周りに比べひと際標高の高い皇海山(すかいさん)の麓、とはいえ十分に木々の深い山奥にほんの小さな集落があった。


その中でも一番大きな茅葺屋根の日本家屋で紡久は生を得る。その日は真夏にも関わらず蝉も鳴かないような涼しさで、陽の昇る前の薄明るい早朝から夜中まで絶えずしとしとと雨が降っていたらしい。


 紡久は第二子、八十八家の次男で下には妹がひとり。こんな辺鄙な山奥で暮らす家族は明治になっても昔ながらの囲炉裏を囲む生活を続けていた。


田畑を耕し、米を作り、牛を育て、木を切り、近隣の村にそれらを売りにいく、土地に根差した暮らしだ。


 今でこそ半妖の紡久も、初めはただの人だった。だから両親も集落の者も、他の子どもと同じように接し育ててくれた。


違和感に気が付いたのは年老いた父親だ。
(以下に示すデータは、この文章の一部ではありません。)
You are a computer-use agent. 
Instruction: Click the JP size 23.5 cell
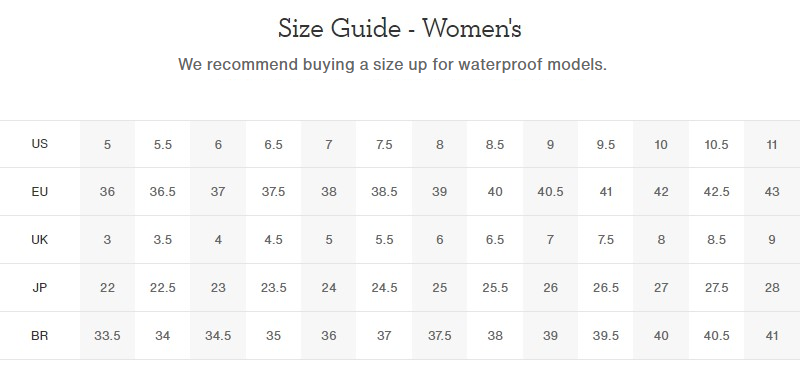273,288
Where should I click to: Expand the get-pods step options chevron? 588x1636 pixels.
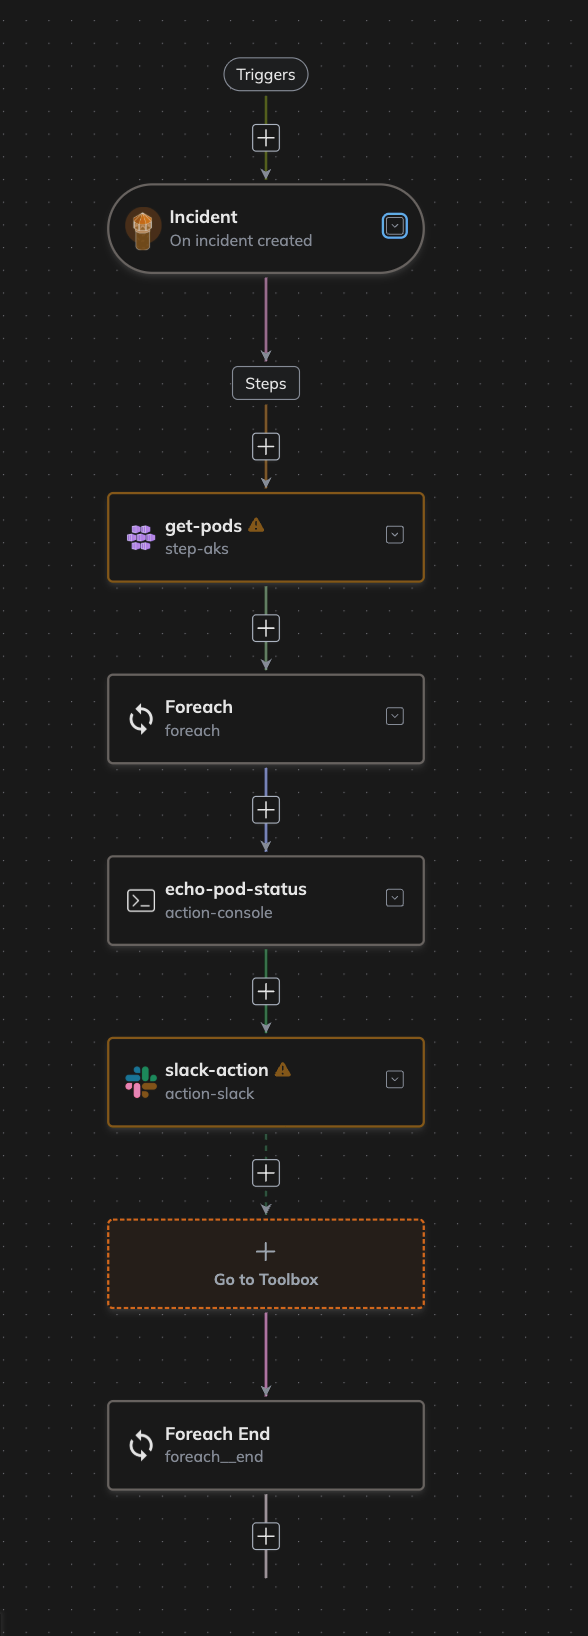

数えで二十七歳だというのに見た目が十代のように若いままだった。それからは、紡久を見る周りの目が変わってしまった。紡久を妖怪だと言ったのは実の兄だ。老いていかない身体など、普通の者にしてみればただ気持ちの悪い事だっただろう。


 紡久が自分の身体に異変を覚えたのはそれよりもずっと前、十七歳になった頃からだった。


ある日を境に自分の生まれる前の記憶を夢枕に見るようになり、繰り返し見せられるその内容は次第に鮮明になっていった。


その夢が事実ならば、紡久は生まれながらにしてこの土地と約束を交わしていた事となる。

それは、今は土地自身が守り続ける聖水の湧くこの土地を紡久が引き継ぎその先を守り続けてくれ、というものだった。


 紡久がまだ母親の腹の中に居た頃、あと百五十年もすれば土地が枯れ聖水が枯渇する、と土地に相談を受けた。聖水は有限で、無くなれば土地が死ぬのだと聞いた。だが、そうなる前に土地は紡久を見つけた。ただの人ではなく、普通は見えない妖怪が見え、更に力の強い土地の者が現れるのを待っていたらしい。


その者ならばこの先、土地を守っていける、土地を託すことができる、と。そして生まれる前の紡久は土地の願いを受け入れてしまった。


 それから百四十年という月日を紡久は生きてきた。土地との約束に縛られこの皇海山を出る事ができず、百四十年もの時を生きた。

土地は力を失いつつあり、あと十年もてば良い方だ。


山では頻繁に地震が起こり地すべりが増えた、湧き出る聖水も以前よりもずっと少ない。毎日見舞っている立派な御神木のケヤキが土地の本体だが、見た目は百四十年前と何も変わらないのに精気は年々薄くなっていた。


 土地の力のお陰で紡久の寿命は長い。もう長いこと鏡を見ていないが、見た目はまだ二十代ではないだろうか。百四十歳を迎えた年寄りだというのに、土地の加護を受けた半妖だからというだけで老いが遅い。それでも百二十年余りで人の十歳程度は老けていた。


 老いなど何も気にならない。そのうち、あと数年もすれば紡久はこの土地に成る。


御神木のケヤキのように、この脚から根を出し樹木の様にこの土地とただ数千年を生きるのだ。


 そこに紡久の望みはない。生まれながらに決められた運命には逆らえない。土地に成れば感情は無くなるのだろうか、虚無が襲ってくるのだろうか。独りで永遠を生かされるならばいっそのことその方がしあわせかもしれない。